REQUIREMENT. Copy out the lines of the records below verbatim, from the line containing "The image size" through the end of the records, leaving the pictures out of your answer.

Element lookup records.
___

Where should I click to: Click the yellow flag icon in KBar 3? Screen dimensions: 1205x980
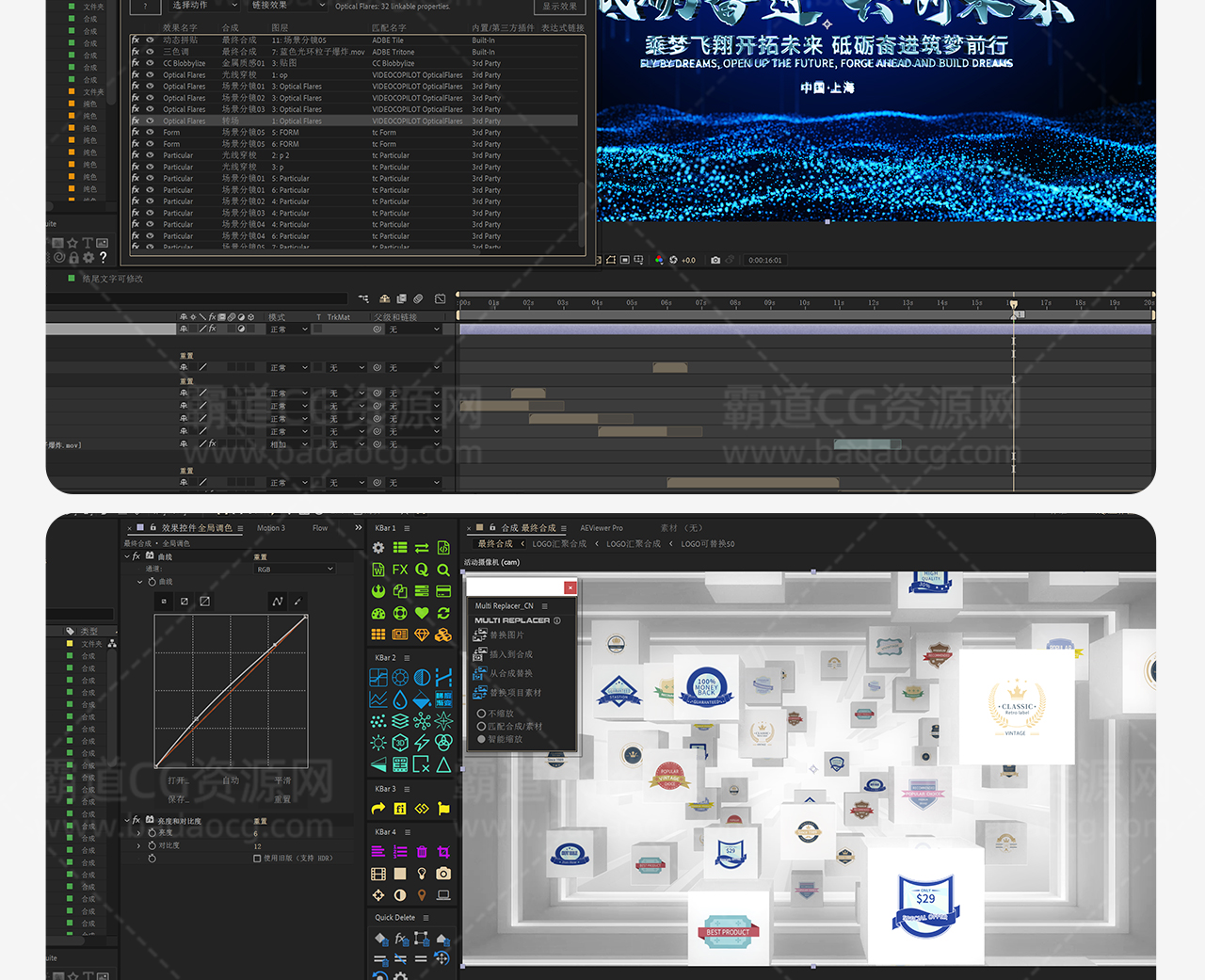coord(443,808)
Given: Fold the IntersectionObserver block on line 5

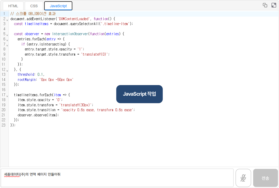Looking at the screenshot, I should 7,35.
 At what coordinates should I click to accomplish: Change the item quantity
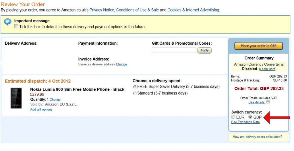coord(55,100)
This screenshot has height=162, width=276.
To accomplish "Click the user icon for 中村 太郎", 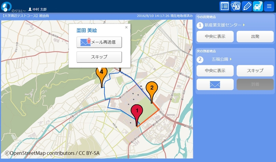I will 30,9.
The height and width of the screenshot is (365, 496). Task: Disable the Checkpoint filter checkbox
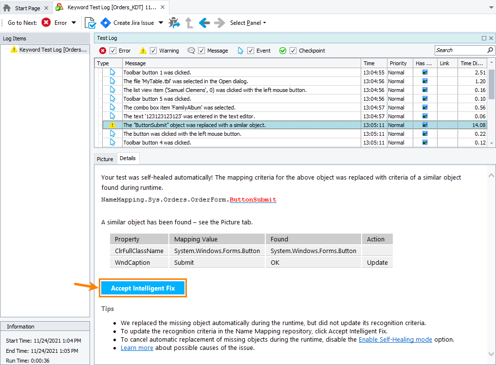tap(293, 51)
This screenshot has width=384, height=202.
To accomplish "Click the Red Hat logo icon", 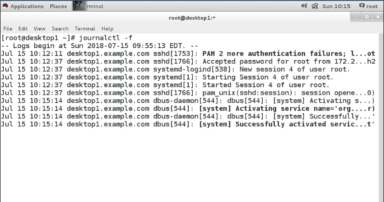I will [x=5, y=6].
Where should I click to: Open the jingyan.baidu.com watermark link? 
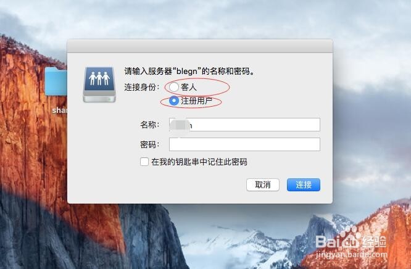(x=352, y=254)
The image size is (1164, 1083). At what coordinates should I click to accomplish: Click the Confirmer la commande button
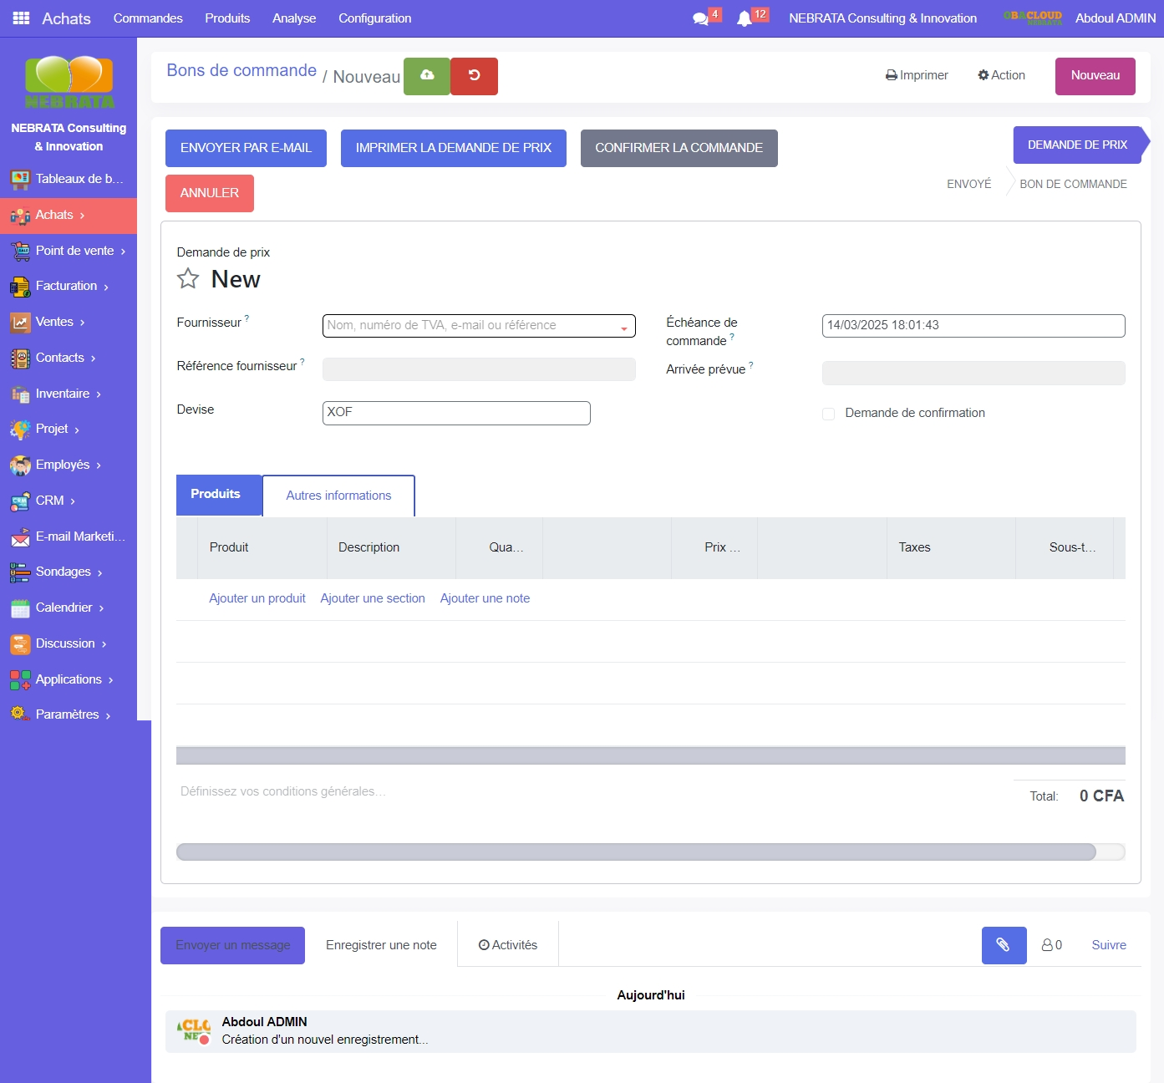tap(679, 148)
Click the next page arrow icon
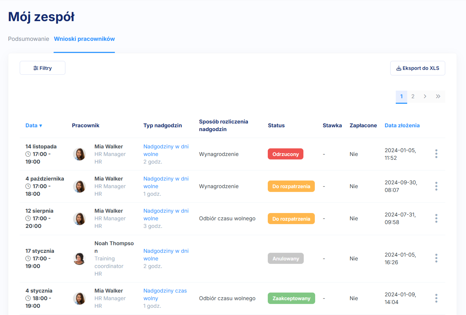 [425, 96]
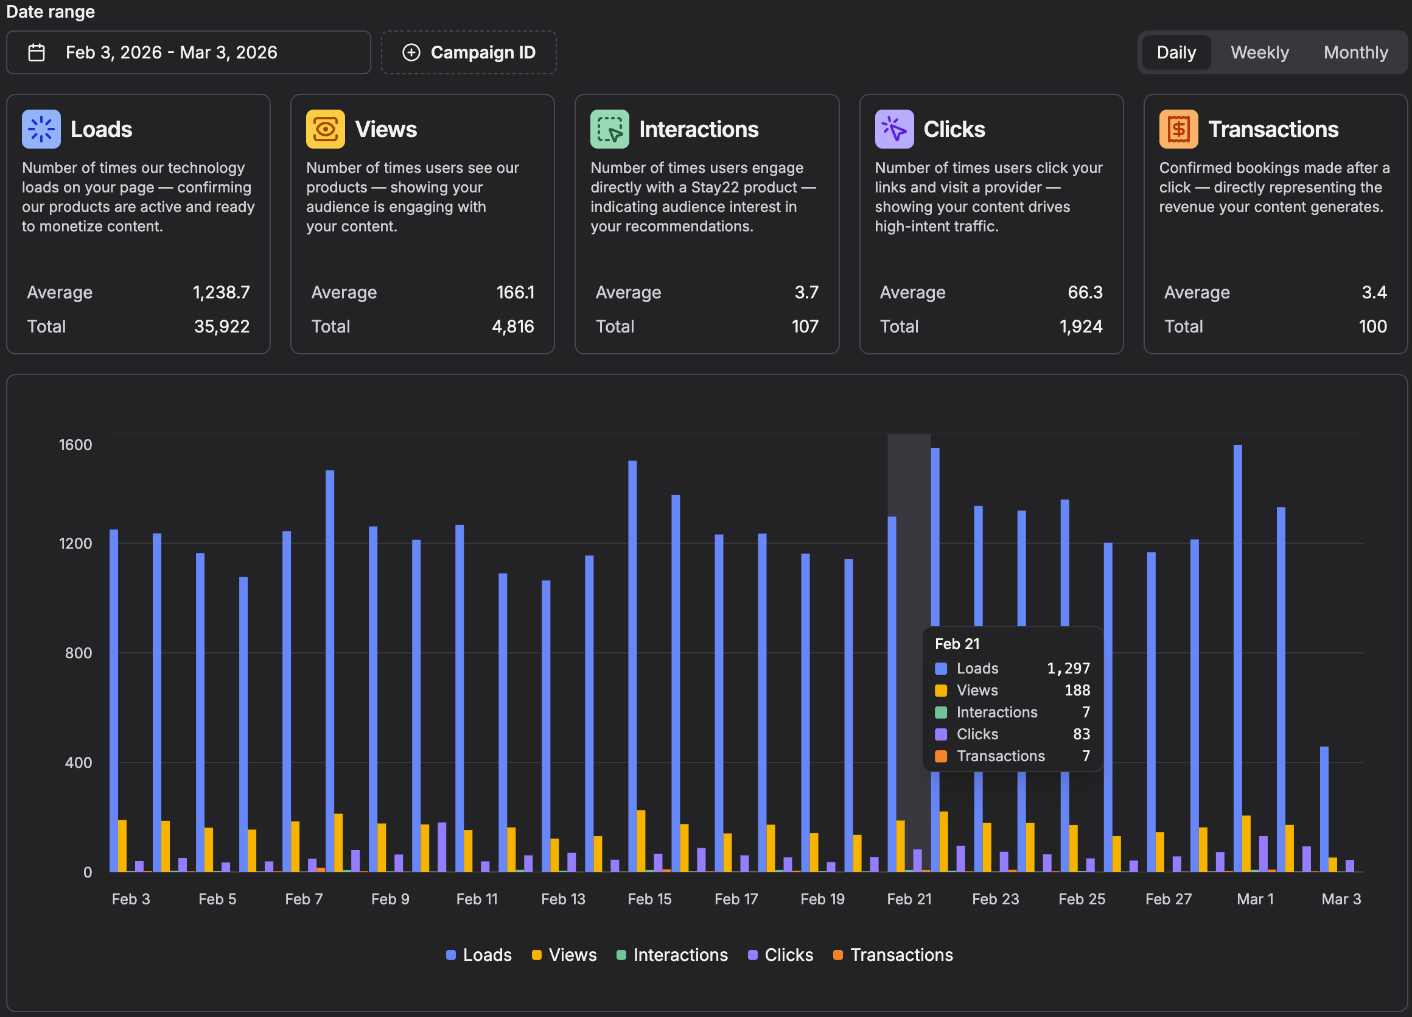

___

ANSWER TO THE TASK.
The image size is (1164, 1083). At what coordinates should I click to accomplish: Click the Confirmer la commande button
tap(679, 148)
Click the next page arrow icon
 [425, 96]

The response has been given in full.